Public sector must develop drugs for neglected diseases

BMJ 2002; 324 doi: (Published 23 March 2002) Cite this as: BMJ 2002;324:698
  1. Gavin Yamey
  1. Oakland

    Western society's decision to leave drug development in the hands of the private sector has led to a crisis for the world's poor, because the private sector has failed to develop or distribute drugs to treat infectious diseases in the poorest regions of the world. A new public sector initiative is urgently needed to combat such diseases.

    These were the conclusions of an international meeting, “The crisis of neglected diseases,” held by the humanitarian organisation Médecins Sans Frontiàres in New York last week.

    The organisation presented its recent study of neglected diseases, which it defines as those for which there is a lack of affordable, effective, easy to use medicines. These diseases, which include sleeping sickness, kala azar, and Chagas' disease, account for 10% of the global disease burden.

    The study found that of the 1393 new drugs marketed between 1975 and 1999, only 16 were for neglected diseases. Of these 16, five had originally been developed through veterinary research and two through US military research.
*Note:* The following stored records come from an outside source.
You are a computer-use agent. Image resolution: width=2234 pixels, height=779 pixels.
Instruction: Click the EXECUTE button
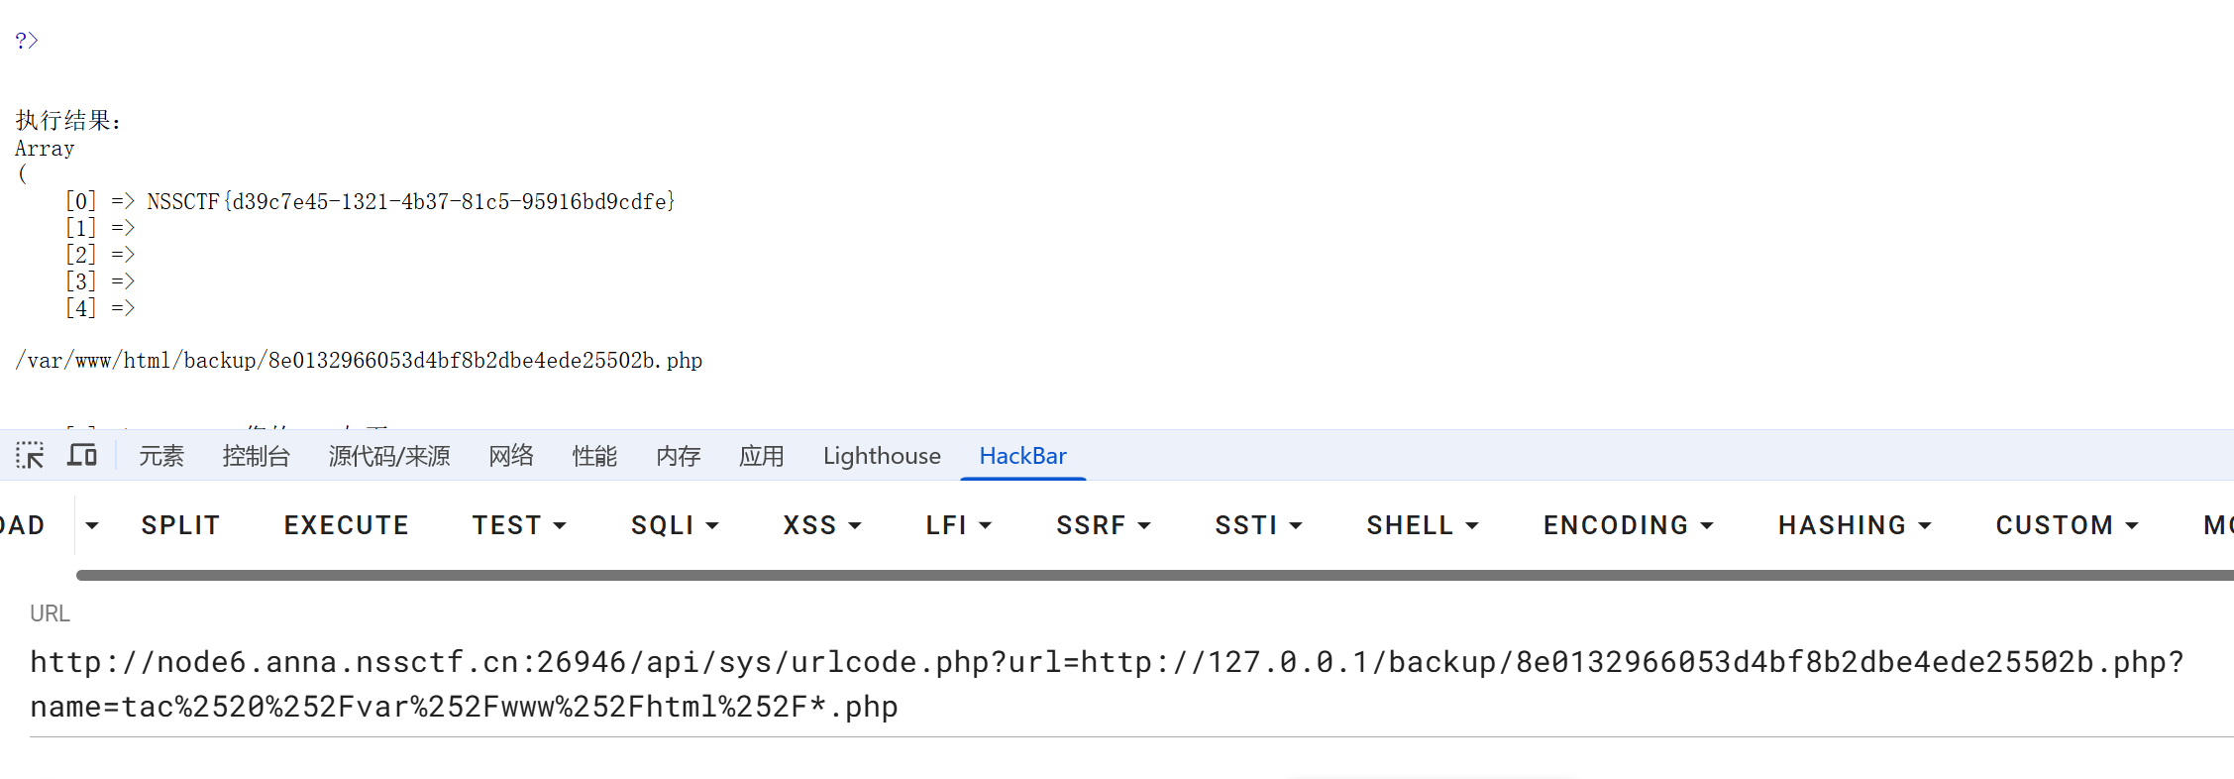click(x=347, y=525)
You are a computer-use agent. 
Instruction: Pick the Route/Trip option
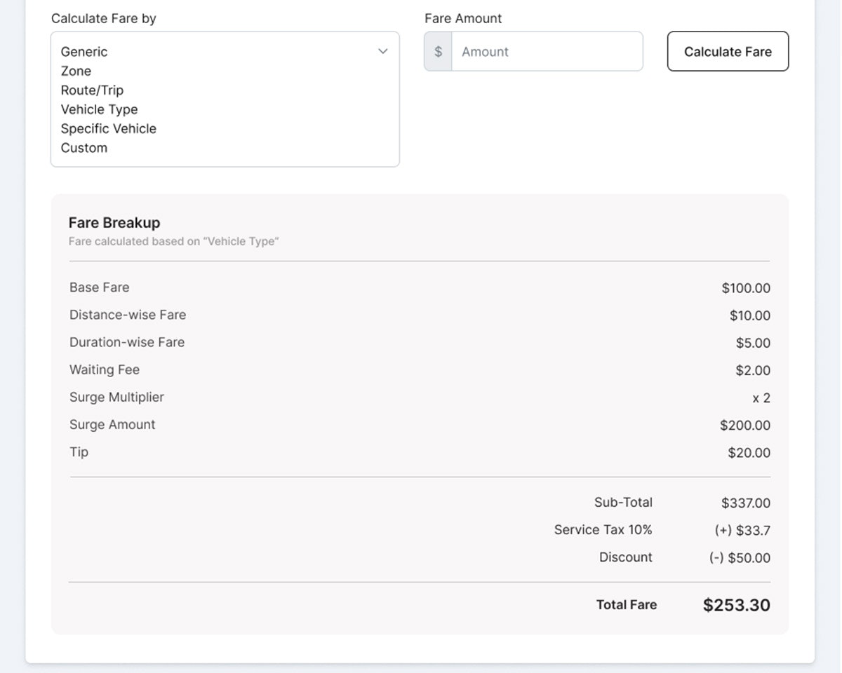92,90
    Els Torreele, co-chairwoman of the Médecins Sans Frontiàres working group on neglected diseases, told the meeting that the pharmaceutical industry can never be expected to develop drugs for these diseases, since its research and development agenda is driven purely by a profit motive.

    “Pharma [the pharmaceutical company] operates in a global market economy, and market forces skew the direction of research and development towards diseases that ensure the highest financial returns,” she said.

    The failure of industry to develop drugs for neglected diseases, she added, represented a “public policy failure,” in that public policies in the West are geared towards private investment in drug development.